Netflix’s newest live-action series, Samurai Gourmet, shows that life can begin at any age, as it follows a newly retired man’s relationships with friends, family and above all, food.
Originally released in Japanese, the series is a live-action version of a fictional manga called Manga Nobushi-no-Gourmet. Naoto Takenaka stars as Takeshi Kasumi, a 60-year-old former businessman, who, upon entering retirement, finds himself left with too much free time. Searching for ways to fill the void left by his former job, Kasumi takes a walk in his neighborhood and decides to eat at an unfamiliar diner. Failing to resist the temptation of beer, he somewhat drunkenly realizes the extent of his newfound freedom, channeling his alter ego, the Wandering Samurai, while he consumes whatever foods and drinks he desires.
While the prospect of emotional eating raises eyebrows, our star’s existential crisis is not blocked out by food, but curbed. Kasumi, despite his old age, still displays symptoms of anxiety and self-consciousness.
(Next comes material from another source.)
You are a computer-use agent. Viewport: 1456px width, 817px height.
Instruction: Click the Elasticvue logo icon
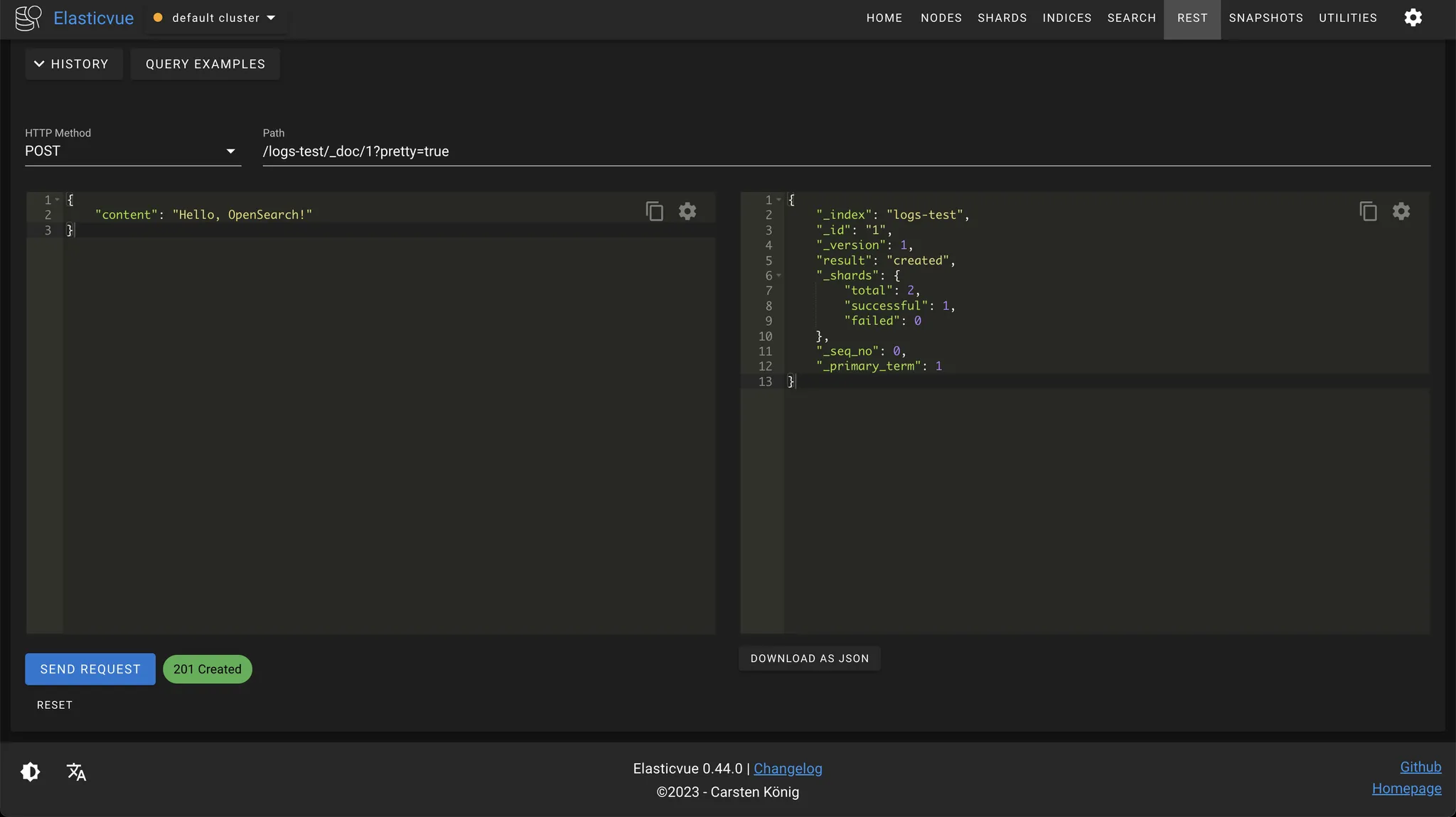coord(28,18)
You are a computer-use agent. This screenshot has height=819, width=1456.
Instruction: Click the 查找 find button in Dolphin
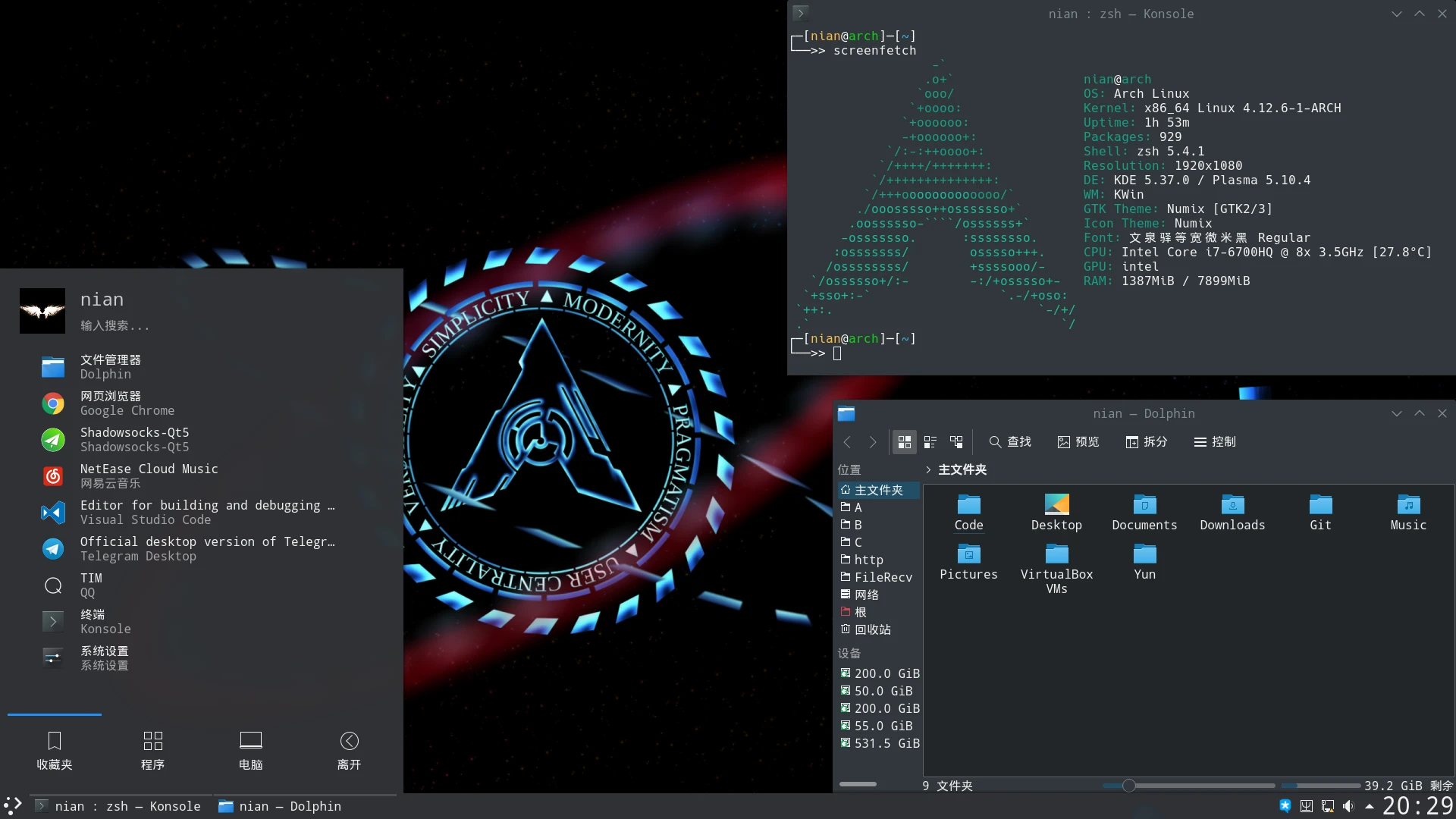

As he embarks on a journey toward delicious food, you witness how the qualities of his alter ego escape the boundaries of his fantasy — the reserved salary-man becomes more empowered with every bite he takes.
Takenaka excels in depicting an older person’s need for fulfillment — a common affliction — in such a whimsical manner. While Samurai Gourmet is overall light and easygoing, every episode of the series provides a lesson, as the show is filled with heartwarming scenes and apt, often soothing music. Watching the food on the show get prepared is almost as satisfying as Kasumi’s unabashed expressions after finishing a big meal.
Appearing as if it were shot through an Instagram filter, the show contains many fascinating sequences, quickly moving through scenes of an epic Samurai warrior and everyday life with impressive cinematography. While our main character’s daily adventures aren’t the most exciting, they provide an absurd, humorous twist to the genre. Most episodes emit nostalgic overtones, only heightened by the effects of food.
For a show centered on cuisine, the series has its surprisingly poignant moments. Eating is not simply for sustenance, but also a way for the most intimate thoughts to emerge. If you’re looking for a new show to binge-watch, check out Samurai Chef up next, but be warned: It will make you hungry.